High school can be tough, but vaping nicotine isn’t the solution for dealing with that stress.
That’s the message of a new series of public health advertisements that features local teenagers.
"We really wanted to make sure it was a message that kids would take and own themselves and listen to their peers," said Taylor Roberts, a disease prevention coordinator with Tri-County Public Health.
The advertisements were created in partnership with Tri-County Public Health and the Douglas County Youth Leader Board.
The PSAs feature teens talking about the stresses of modern high school, including social media and relationships.
"I sent an embarrassing SnapChat to the guy I like," one girl says in a video.
Abby Hoerler, a 17-year-old student at Thunder Ridge High School, was featured in the campaign. She said the group wanted the videos to have humor, but a serious underlying message.
"High school is hard and we all deal with a lot of things, but there are other ways to cope with stress," she says in the video.
Nicotine is a highly addictive drug, and teenagers who start vaping because they believe it's safer than cigarette smoking can quickly become dependent on the nicotine to deal with stress.
Health officials said there may be additional long-term health effects that aren't fully known.

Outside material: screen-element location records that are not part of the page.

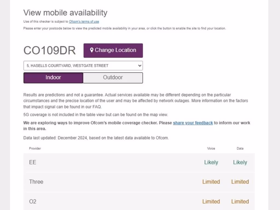Click Three's Data Limited status
280x210 pixels.
(240, 182)
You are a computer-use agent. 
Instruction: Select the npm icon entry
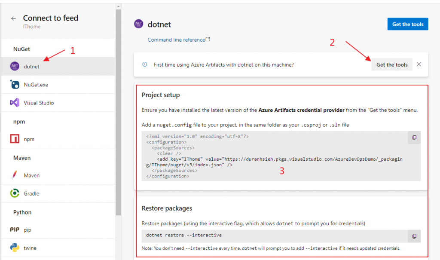[15, 139]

"We don’t have the long-term health science on vaping as we do with smoking (cigarettes)," Roberts said. "We do know this is not harmless water vapor. We’re starting to see links between vape use and pneumonia, chronic respiratory infection (and) COPD.”
The Denver Department of Public Health and Environment plans to introduce a proposal later this year to raise the tobacco and nicotine purchasing age to 21. A bill has also been introduced in the U.S. Senate to raise the federal age to 21. Advocates say that's an important step toward cutting off access to vaping products.